上記の構成から,右側のカメラの光学中心 O' を左側画像へ写像したものが e になると分かります.この点を エピ極(epipole) と呼びます.エピ極はカメラの光学中心を通る直線と画像平面の交点になります.同様に e' は左側カメラに対応するエピ極です.場合によって(カメラの位置関係によって)エピ極が画像上に写らないこともありますが,その場合はエピ極は対応するであろう点は画像の外に位置する(つまり,カメラはお互いが視野角に入っていない)ことになります.

全てのエピポーラ線はエピ極を通過します.つまりエピ極の位置を見つけるためには大量のエピポーラ線を探し,それらの交点を見つければよいことになります.

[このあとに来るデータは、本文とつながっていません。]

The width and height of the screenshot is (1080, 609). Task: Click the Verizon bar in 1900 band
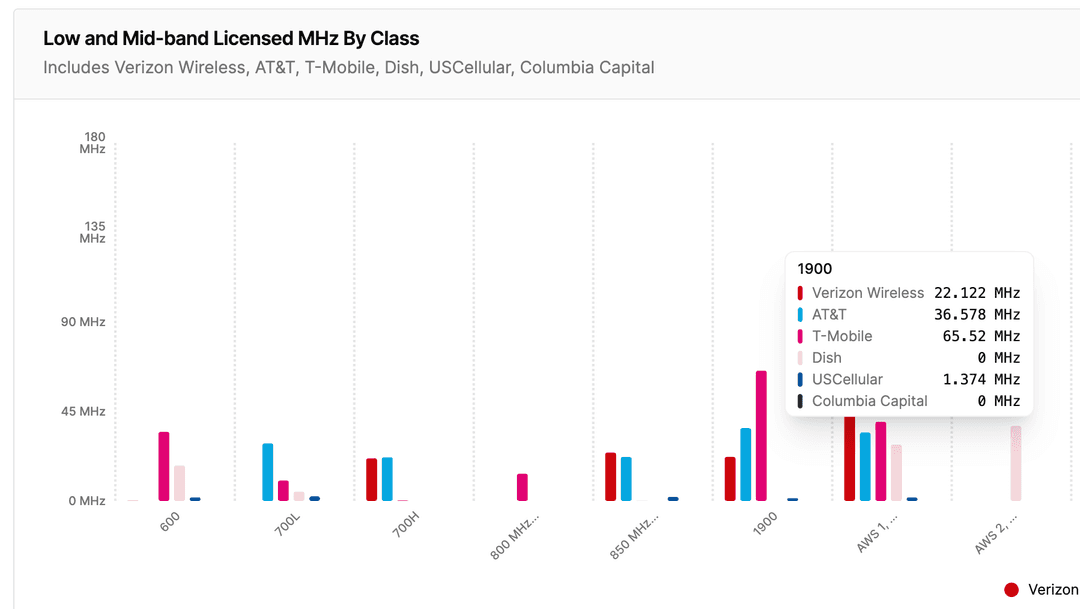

ここではエピポーラ線の検出とエピ極の検出を取り扱います.これらの検出には 基礎行列(Fundamental Matrix ) (F)基本行列(Essential Matrix) (E) の二つの要素が必要になります.基本行列(Essential Matrix)は左側カメラに対する右側カメラの相対的な位置・姿勢の情報を含んでいます.以下の画像を見てください(画像は以下から転載: Learning OpenCV by Gary Bradsky):

Essential Matrix

しかし,できれば画素単位での計測が好ましいですよね?基礎行列(Fundamental Matrix)は基本行列の持つ情報に加え,両カメラの内部パラメータの情報も含みます.そのため,二台のカメラの関係を画素単位で表せることになります.(もしステレオ画像の併行化を行い点の座標を焦点距離の長さで割れば, F=E が成り立ちます).簡単に言うと,基礎行列Fは画像中のある点を別の画像中の線(エピポーラ線)に写像する行列です.基礎行列の計算には少なくとも8組の対応点が必要になります(8点アルゴリズムを使えば)が,それ以上の数の対応点を使いRANSACによるロバスト推定を行った方が結果がロバストになります.

実装(コード)

基礎行列を計算するためには2枚の画像間で出来るだけ多くの対応点対を見つける必要があります.ここではSIFT特徴量とFLANNに基づくマッチングを使って対応点対の検出を行います.

import cv2
import numpy as np
from matplotlib import pyplot as plt

img1 = cv2.imread('myleft.jpg',0)  #queryimage # left image
img2 = cv2.imread('myright.jpg',0) #trainimage # right image

sift = cv2.SIFT()

# SIFTを使った特徴点検出と特徴量の計算
kp1, des1 = sift.detectAndCompute(img1,None)
kp2, des2 = sift.detectAndCompute(img2,None)

# 対応点探索のためのFLANNのパラメータ設定
FLANN_INDEX_KDTREE = 0
index_params = dict(algorithm = FLANN_INDEX_KDTREE, trees = 5)
search_params = dict(checks=50)

    # 対応点検出
flann = cv2.FlannBasedMatcher(index_params,search_params)
matches = flann.knnMatch(des1,des2,k=2)

good = []
pts1 = []
pts2 = []

# Loweの論文に記載されている特徴量の類似度の比に基づくマッチングの評価
for i,(m,n) in enumerate(matches):
    if m.distance < 0.8*n.distance:
        good.append(m)
        pts2.append(kp2[m.trainIdx].pt)
        pts1.append(kp1[m.queryIdx].pt)

この段階で両画像から取得した対応点対のリストを保持しています.次に,これらの対応点群から cv2.findFundamentalMat 関数を使って基礎行列を計算します.ここでは第3引数に cv2.FM_LMEDS を指定し,ロバスト推定を行っています.

pts1 = np.int32(pts1)
pts2 = np.int32(pts2)
F, mask = cv2.findFundamentalMat(pts1,pts2,cv2.FM_LMEDS)

# 外れ値を取り除きます
pts1 = pts1[mask.ravel()==1]
pts2 = pts2[mask.ravel()==1]

次にエピポーラ線を計算します.1枚目の画像上の点に対応するエピポーラ線は2枚目の画像上に表示されます.ここでは正しい画像を選ぶ必要があります.複数のエピポーラ線を配列として保持しているので,これらの画像上にエピポーラ線を描画する関数を作成します.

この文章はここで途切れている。